Now, for a dispute to be adjudicated by ICJ, any of three conditions under Article 36 have to be satisfied: (1) If the state has made a declaration under Article 36, paragraph 2 of the ICJ’s statute granting the court compulsory jurisdiction over disputes under international law; or, (2) where a particular treaty provides the ICJ as its dispute resolution mechanism; or, (3) by entering into a special agreement to submit the dispute to the Court. Since China had withdrawn its declaration under Article 36(2) of the ICJ Statute, it is not under compulsory jurisdiction of the ICJ. But China has ratified the Genocide Convention which prescribes ICJ as the dispute resolution body. Therefore, any Contracting Party to the Convention may bring a case against China. It thus follows that ICJ’s jurisdiction in the matter at hand can be founded under Article 36, Paragraph 1 of the ICJ Statute read with Article IX of the Genocide Convention.

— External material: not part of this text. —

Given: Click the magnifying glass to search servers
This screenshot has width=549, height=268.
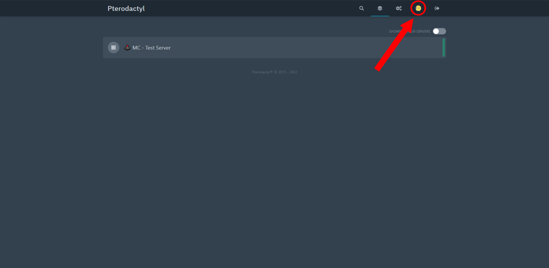Looking at the screenshot, I should tap(361, 8).
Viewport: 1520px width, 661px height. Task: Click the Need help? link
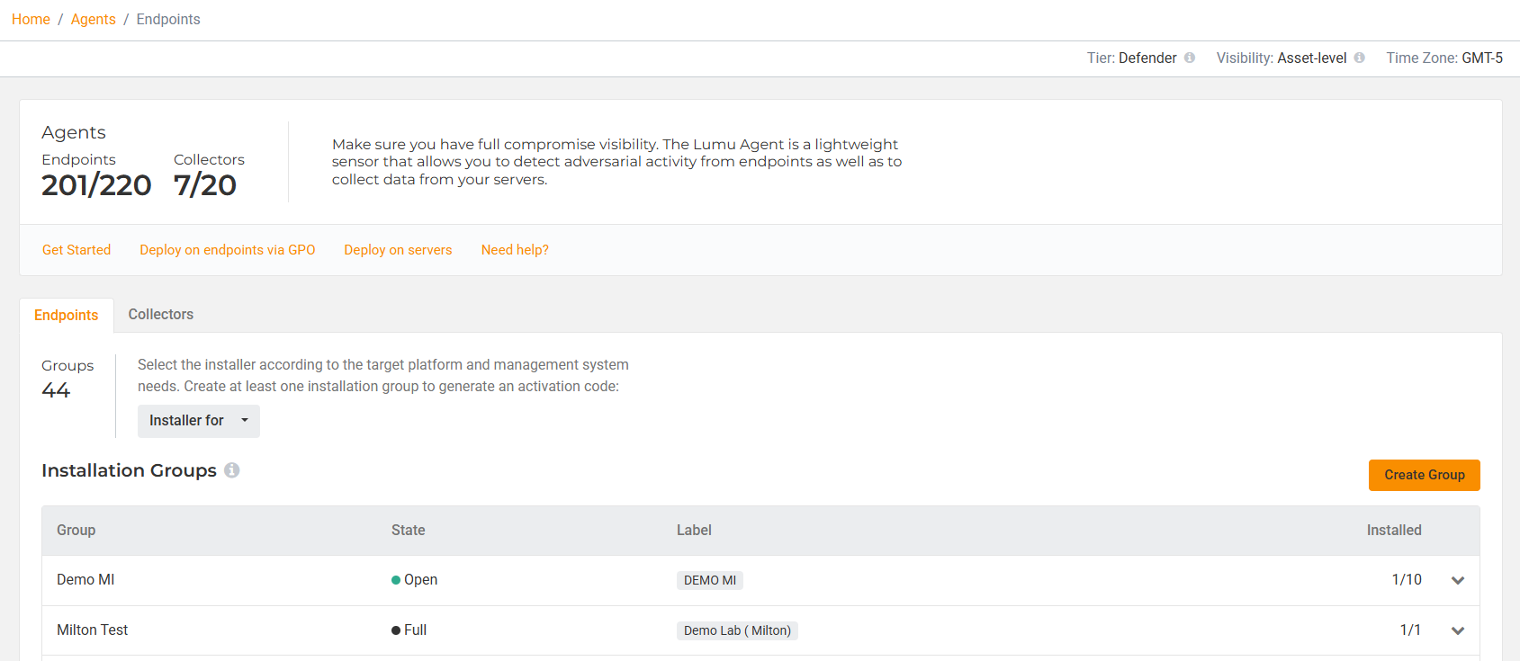[x=515, y=250]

Bringing China under the radar of ICJ would have been easier yet less effective. ICJ, under its statute, is not empowered to prosecute individuals. It could, at the most, order China to cease ongoing genocide and to prevent genocide from occurring in the future. Additionally, it can also order equitable remedies like ordering China to enact legislation to criminalize genocide in line with the requirements of the Genocide Convention. On the other hand, ICC’s purpose of establishment itself was prosecution of individuals. It can impose lengthy terms of imprisonment of up to 30 years, order a fine, forfeiture of proceeds, property or assets derived from the committed crime. ICC’s mechanism thus suits the best in the current scenario.

Concluding thoughts

Past precedent on China’s response to international adjudication is not very encouraging. Traditionally it has shunned all international adjudication, preferring to settle all disputes through direct negotiation. The past experiences of Chinese response to international adjudication invited remarks like “Putting ‘China’ and ‘international law’ in the same sentence is an oxymoron.”  When China lost to Philippines in the South China Sea Case, a former Chinese diplomat openly said that this judgment was “nothing more than a piece of paper”.

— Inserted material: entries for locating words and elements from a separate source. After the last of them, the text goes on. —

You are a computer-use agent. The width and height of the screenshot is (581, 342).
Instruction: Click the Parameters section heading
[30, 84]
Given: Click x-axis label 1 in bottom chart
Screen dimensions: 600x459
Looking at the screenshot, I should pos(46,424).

Even if China accede to international adjudication of any sorts, neither ICC nor ICJ has the mandate to enforce their judgments. Adding onto the misery, China being a permanent member of UNSC can veto any resolution pertaining to enforcement of a ruling against itself. Nevertheless, filing of a petition at ICC is itself a step towards justice. It sends an indication to China’s government that the international community will no longer condone its actions. In the long run, attaining justice for Uighurs might take filing of cases at multiple judicial institutions as in the case of ‘mistreatment of Rohingyas’. There is even a possibility that a parallel case may be filed at the ICJ. This is only a first step in the Uighurs’ battle against China.